Worksheet 4: Physician agency

Denote the quantity of care consumed by $x$ , and denote by $B (x)$ the function that determinesthe benefit of care to the patient. Assume that the patient must pay the full price of care, $p x$ , so that their net benefit is $N B = B (x) - p x$ .

Question 1:

Find the patient’s optimal $x$ .

The patient just wants to maximize their net benefit, $B (x) - p x$ . Taking the derivative and setting to 0, this means $B^{'} (x) = p$ (i.e., marginal benefit to the patient is equal to the patient’s marginal cost).

Question 2:

Draw the marginal benefit on a graph and note the price and patient’s optimal quantity.

Question 3:

Find the physician’s optimal $x$ assuming $N B^{0} = 0$ .

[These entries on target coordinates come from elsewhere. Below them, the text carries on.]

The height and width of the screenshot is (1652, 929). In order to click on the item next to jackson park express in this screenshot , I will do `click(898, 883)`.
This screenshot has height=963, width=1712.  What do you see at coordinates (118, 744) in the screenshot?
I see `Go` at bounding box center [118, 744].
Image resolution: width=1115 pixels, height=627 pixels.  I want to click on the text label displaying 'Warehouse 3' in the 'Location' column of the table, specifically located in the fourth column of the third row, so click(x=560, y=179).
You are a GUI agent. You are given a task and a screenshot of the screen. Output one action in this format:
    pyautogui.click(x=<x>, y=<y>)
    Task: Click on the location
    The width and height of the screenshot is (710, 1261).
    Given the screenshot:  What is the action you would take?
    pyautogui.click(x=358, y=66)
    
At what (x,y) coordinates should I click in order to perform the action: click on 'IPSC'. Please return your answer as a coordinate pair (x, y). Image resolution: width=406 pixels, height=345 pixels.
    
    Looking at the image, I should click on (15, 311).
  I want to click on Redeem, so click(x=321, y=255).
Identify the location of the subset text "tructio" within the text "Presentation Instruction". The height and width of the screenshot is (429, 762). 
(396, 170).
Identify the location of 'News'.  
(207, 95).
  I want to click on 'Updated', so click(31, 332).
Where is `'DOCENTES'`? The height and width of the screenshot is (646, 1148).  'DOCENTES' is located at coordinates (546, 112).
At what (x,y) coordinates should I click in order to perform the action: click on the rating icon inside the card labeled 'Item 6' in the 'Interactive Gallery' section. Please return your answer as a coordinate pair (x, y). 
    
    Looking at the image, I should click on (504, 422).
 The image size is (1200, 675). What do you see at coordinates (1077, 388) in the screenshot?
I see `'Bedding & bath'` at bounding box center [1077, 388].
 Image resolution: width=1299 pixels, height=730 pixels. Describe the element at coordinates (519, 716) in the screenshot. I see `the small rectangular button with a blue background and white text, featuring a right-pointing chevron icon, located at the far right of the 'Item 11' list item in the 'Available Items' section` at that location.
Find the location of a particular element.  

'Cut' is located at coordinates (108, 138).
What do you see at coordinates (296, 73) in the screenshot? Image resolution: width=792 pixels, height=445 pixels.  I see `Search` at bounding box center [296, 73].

The physician is profit maximizing, subject to the constraint that $N B^{0} = B (x) - p x = 0$ . Plugging this constraint into the profit function yields, $π = B (x) - N B^{0} - c x = B (x) - c x$ . Taking the derivative and setting it to 0 yields the expression, $B^{'} (x) = c$ . So the physician also set’s marginal benefit equal to marginal cost…they just focus on their own marginal cost instead of the marginal cost to the patient.

Question 4:

Add the physician’s optimal $x$ to your graph and interpret the difference.